-- Required work --
From the line containing "The width and height of the screenshot is (1024, 768)." to the last line of the records below, retype every line exactly and output nothing else.

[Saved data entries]
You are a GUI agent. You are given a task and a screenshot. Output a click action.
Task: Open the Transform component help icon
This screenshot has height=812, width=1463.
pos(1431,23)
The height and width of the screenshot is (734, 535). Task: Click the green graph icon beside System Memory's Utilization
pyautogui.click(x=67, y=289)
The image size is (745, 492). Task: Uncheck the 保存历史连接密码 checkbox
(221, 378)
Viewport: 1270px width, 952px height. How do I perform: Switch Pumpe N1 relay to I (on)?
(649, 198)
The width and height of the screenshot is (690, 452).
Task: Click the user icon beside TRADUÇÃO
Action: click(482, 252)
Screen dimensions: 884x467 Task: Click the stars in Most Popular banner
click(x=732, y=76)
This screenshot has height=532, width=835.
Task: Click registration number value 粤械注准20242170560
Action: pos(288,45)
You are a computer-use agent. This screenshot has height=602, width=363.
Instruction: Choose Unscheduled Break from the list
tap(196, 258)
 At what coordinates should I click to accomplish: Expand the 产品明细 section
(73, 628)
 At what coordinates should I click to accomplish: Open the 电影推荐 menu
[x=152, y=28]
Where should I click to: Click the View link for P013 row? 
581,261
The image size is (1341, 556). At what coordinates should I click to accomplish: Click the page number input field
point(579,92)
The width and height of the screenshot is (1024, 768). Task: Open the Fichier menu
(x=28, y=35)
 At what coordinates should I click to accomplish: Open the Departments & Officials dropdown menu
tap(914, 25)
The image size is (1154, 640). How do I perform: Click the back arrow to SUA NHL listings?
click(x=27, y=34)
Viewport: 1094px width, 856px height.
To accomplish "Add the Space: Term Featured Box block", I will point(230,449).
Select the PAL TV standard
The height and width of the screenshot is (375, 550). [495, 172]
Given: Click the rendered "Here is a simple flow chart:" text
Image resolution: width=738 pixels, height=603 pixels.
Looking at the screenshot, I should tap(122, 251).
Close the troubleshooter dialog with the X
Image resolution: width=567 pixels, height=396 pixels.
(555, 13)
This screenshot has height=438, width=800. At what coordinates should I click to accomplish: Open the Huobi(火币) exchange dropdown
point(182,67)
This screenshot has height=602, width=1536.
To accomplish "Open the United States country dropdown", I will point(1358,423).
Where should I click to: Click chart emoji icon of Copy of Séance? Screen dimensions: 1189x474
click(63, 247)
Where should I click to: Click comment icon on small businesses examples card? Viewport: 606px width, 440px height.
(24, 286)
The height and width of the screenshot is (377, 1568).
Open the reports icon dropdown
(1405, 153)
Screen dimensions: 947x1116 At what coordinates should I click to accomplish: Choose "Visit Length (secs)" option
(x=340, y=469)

-- Task response --
The width and height of the screenshot is (1024, 768). Task: Open the Fichier menu
(x=28, y=35)
 At what coordinates should I click to accomplish: Open the Departments & Officials dropdown menu
tap(914, 25)
The image size is (1154, 640). How do I perform: Click the back arrow to SUA NHL listings?
click(x=27, y=34)
Viewport: 1094px width, 856px height.
To accomplish "Add the Space: Term Featured Box block", I will point(230,449).
Select the PAL TV standard
The height and width of the screenshot is (375, 550). [495, 172]
Given: Click the rendered "Here is a simple flow chart:" text
Image resolution: width=738 pixels, height=603 pixels.
Looking at the screenshot, I should tap(122, 251).
Close the troubleshooter dialog with the X
Image resolution: width=567 pixels, height=396 pixels.
(555, 13)
This screenshot has height=438, width=800. At what coordinates should I click to accomplish: Open the Huobi(火币) exchange dropdown
point(182,67)
This screenshot has height=602, width=1536.
To accomplish "Open the United States country dropdown", I will point(1358,423).
Where should I click to: Click chart emoji icon of Copy of Séance? Screen dimensions: 1189x474
click(63, 247)
Where should I click to: Click comment icon on small businesses examples card? Viewport: 606px width, 440px height.
(24, 286)
The height and width of the screenshot is (377, 1568).
Open the reports icon dropdown
(1405, 153)
Screen dimensions: 947x1116 At what coordinates should I click to accomplish: Choose "Visit Length (secs)" option
(x=340, y=469)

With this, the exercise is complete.